* [AIM OF THE TASK] Rewrite every one of the lines below as a Markdown table with two columns, "No." for the row number and "Line" for the line itself. Leave out the blank lines.

Item position entries:
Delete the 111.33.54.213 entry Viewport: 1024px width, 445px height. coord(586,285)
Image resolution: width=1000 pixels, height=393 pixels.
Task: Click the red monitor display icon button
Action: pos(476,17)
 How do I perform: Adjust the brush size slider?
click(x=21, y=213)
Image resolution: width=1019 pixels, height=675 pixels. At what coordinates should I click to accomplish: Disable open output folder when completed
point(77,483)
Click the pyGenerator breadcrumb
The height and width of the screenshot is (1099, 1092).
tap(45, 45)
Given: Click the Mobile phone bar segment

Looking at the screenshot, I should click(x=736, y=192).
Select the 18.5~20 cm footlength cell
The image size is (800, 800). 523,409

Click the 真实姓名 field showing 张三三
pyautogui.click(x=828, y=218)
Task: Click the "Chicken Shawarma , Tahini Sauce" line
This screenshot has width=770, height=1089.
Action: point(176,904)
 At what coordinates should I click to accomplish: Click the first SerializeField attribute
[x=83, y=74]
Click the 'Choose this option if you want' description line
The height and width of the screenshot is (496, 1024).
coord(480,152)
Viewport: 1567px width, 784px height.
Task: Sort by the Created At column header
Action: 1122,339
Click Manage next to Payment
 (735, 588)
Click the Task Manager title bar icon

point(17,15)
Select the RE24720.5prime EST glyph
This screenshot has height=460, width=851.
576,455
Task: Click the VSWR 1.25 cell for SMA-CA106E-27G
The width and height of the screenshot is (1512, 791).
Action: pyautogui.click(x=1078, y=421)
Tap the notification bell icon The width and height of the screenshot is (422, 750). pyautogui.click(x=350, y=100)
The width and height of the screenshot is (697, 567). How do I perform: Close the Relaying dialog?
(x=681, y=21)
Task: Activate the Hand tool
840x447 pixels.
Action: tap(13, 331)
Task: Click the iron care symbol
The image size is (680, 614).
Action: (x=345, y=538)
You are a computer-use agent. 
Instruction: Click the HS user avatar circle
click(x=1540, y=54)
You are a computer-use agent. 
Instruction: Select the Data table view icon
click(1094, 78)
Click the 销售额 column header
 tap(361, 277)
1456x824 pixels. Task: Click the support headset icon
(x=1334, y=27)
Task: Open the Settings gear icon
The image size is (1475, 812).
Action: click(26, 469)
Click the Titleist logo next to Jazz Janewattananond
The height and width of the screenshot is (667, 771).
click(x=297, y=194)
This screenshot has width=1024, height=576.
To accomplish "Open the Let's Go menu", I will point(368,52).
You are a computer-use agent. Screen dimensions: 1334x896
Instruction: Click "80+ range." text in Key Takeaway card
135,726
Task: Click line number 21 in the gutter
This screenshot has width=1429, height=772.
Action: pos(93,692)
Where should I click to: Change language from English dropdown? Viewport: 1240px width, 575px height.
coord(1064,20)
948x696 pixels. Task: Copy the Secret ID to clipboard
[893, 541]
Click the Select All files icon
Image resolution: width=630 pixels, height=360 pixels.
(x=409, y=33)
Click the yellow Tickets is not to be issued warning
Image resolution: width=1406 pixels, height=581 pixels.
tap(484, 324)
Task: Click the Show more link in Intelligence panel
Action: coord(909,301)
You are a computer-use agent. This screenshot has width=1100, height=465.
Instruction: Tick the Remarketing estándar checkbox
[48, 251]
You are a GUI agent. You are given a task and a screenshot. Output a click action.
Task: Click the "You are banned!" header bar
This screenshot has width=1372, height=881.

* [FULL ANSWER]
| No. | Line |
|---|---|
| 1 | Delete the 111.33.54.213 entry Viewport: 1024px width, 445px height. coord(586,285) |
| 2 | Image resolution: width=1000 pixels, height=393 pixels. |
| 3 | Task: Click the red monitor display icon button |
| 4 | Action: pos(476,17) |
| 5 |  How do I perform: Adjust the brush size slider? |
| 6 | click(x=21, y=213) |
| 7 | Image resolution: width=1019 pixels, height=675 pixels. At what coordinates should I click to accomplish: Disable open output folder when completed |
| 8 | point(77,483) |
| 9 | Click the pyGenerator breadcrumb |
| 10 | The height and width of the screenshot is (1099, 1092). |
| 11 | tap(45, 45) |
| 12 | Given: Click the Mobile phone bar segment |
| 13 | Looking at the screenshot, I should click(x=736, y=192). |
| 14 | Select the 18.5~20 cm footlength cell |
| 15 | The image size is (800, 800). 523,409 |
| 16 | Click the 真实姓名 field showing 张三三 |
| 17 | pyautogui.click(x=828, y=218) |
| 18 | Task: Click the "Chicken Shawarma , Tahini Sauce" line |
| 19 | This screenshot has width=770, height=1089. |
| 20 | Action: point(176,904) |
| 21 |  At what coordinates should I click to accomplish: Click the first SerializeField attribute |
| 22 | [x=83, y=74] |
| 23 | Click the 'Choose this option if you want' description line |
| 24 | The height and width of the screenshot is (496, 1024). |
| 25 | coord(480,152) |
| 26 | Viewport: 1567px width, 784px height. |
| 27 | Task: Sort by the Created At column header |
| 28 | Action: 1122,339 |
| 29 | Click Manage next to Payment |
| 30 |  (735, 588) |
| 31 | Click the Task Manager title bar icon |
| 32 | point(17,15) |
| 33 | Select the RE24720.5prime EST glyph |
| 34 | This screenshot has height=460, width=851. |
| 35 | 576,455 |
| 36 | Task: Click the VSWR 1.25 cell for SMA-CA106E-27G |
| 37 | The width and height of the screenshot is (1512, 791). |
| 38 | Action: pyautogui.click(x=1078, y=421) |
| 39 | Tap the notification bell icon The width and height of the screenshot is (422, 750). pyautogui.click(x=350, y=100) |
| 40 | The width and height of the screenshot is (697, 567). How do I perform: Close the Relaying dialog? |
| 41 | (x=681, y=21) |
| 42 | Task: Activate the Hand tool |
| 43 | 840x447 pixels. |
| 44 | Action: tap(13, 331) |
| 45 | Task: Click the iron care symbol |
| 46 | The image size is (680, 614). |
| 47 | Action: (x=345, y=538) |
| 48 | You are a computer-use agent.  |
| 49 | Instruction: Click the HS user avatar circle |
| 50 | click(x=1540, y=54) |
| 51 | You are a computer-use agent.  |
| 52 | Instruction: Select the Data table view icon |
| 53 | click(1094, 78) |
| 54 | Click the 销售额 column header |
| 55 |  tap(361, 277) |
| 56 | 1456x824 pixels. Task: Click the support headset icon |
| 57 | (x=1334, y=27) |
| 58 | Task: Open the Settings gear icon |
| 59 | The image size is (1475, 812). |
| 60 | Action: click(26, 469) |
| 61 | Click the Titleist logo next to Jazz Janewattananond |
| 62 | The height and width of the screenshot is (667, 771). |
| 63 | click(x=297, y=194) |
| 64 | This screenshot has width=1024, height=576. |
| 65 | To accomplish "Open the Let's Go menu", I will point(368,52). |
| 66 | You are a computer-use agent. Screen dimensions: 1334x896 |
| 67 | Instruction: Click "80+ range." text in Key Takeaway card |
| 68 | 135,726 |
| 69 | Task: Click line number 21 in the gutter |
| 70 | This screenshot has width=1429, height=772. |
| 71 | Action: pos(93,692) |
| 72 | Where should I click to: Change language from English dropdown? Viewport: 1240px width, 575px height. |
| 73 | coord(1064,20) |
| 74 | 948x696 pixels. Task: Copy the Secret ID to clipboard |
| 75 | [893, 541] |
| 76 | Click the Select All files icon |
| 77 | Image resolution: width=630 pixels, height=360 pixels. |
| 78 | (x=409, y=33) |
| 79 | Click the yellow Tickets is not to be issued warning |
| 80 | Image resolution: width=1406 pixels, height=581 pixels. |
| 81 | tap(484, 324) |
| 82 | Task: Click the Show more link in Intelligence panel |
| 83 | Action: coord(909,301) |
| 84 | You are a computer-use agent. This screenshot has width=1100, height=465. |
| 85 | Instruction: Tick the Remarketing estándar checkbox |
| 86 | [48, 251] |
| 87 | You are a GUI agent. You are given a task and a screenshot. Output a click action. |
| 88 | Task: Click the "You are banned!" header bar |
| 89 | This screenshot has width=1372, height=881. |